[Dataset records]
══════════════════════════════

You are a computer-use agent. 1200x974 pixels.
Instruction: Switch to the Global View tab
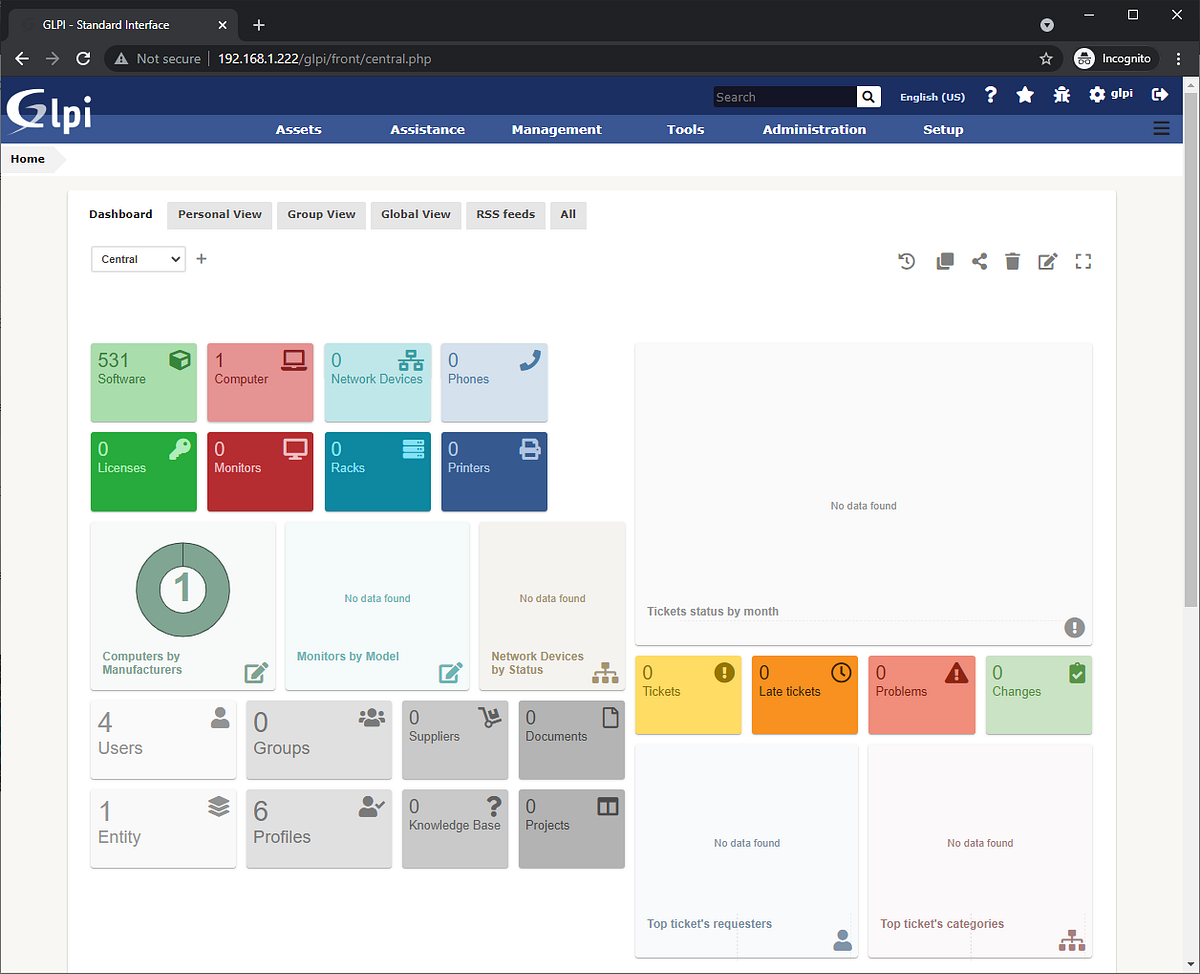point(415,214)
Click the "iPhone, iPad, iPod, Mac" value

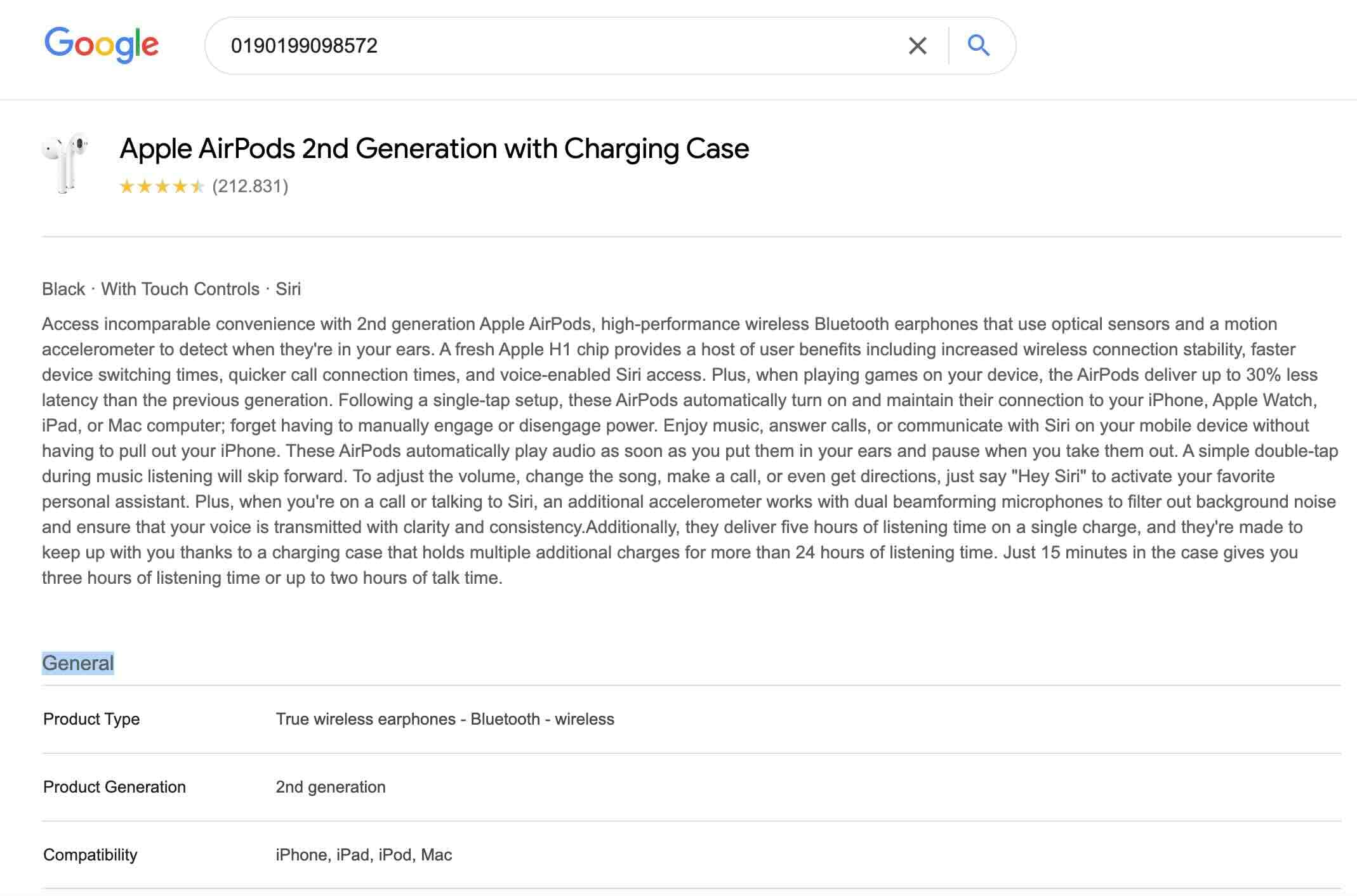pyautogui.click(x=364, y=855)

══════════════════════════════

▸ OBJECTIVE
Write out every line of the rows above as a numbered list, skipping blank lines and leaving out the pictures.

▸ WRITTEN SOLUTION
1. You are a computer-use agent. 1200x974 pixels.
2. Instruction: Switch to the Global View tab
3. point(415,214)
4. Click the "iPhone, iPad, iPod, Mac" value
5. pyautogui.click(x=364, y=855)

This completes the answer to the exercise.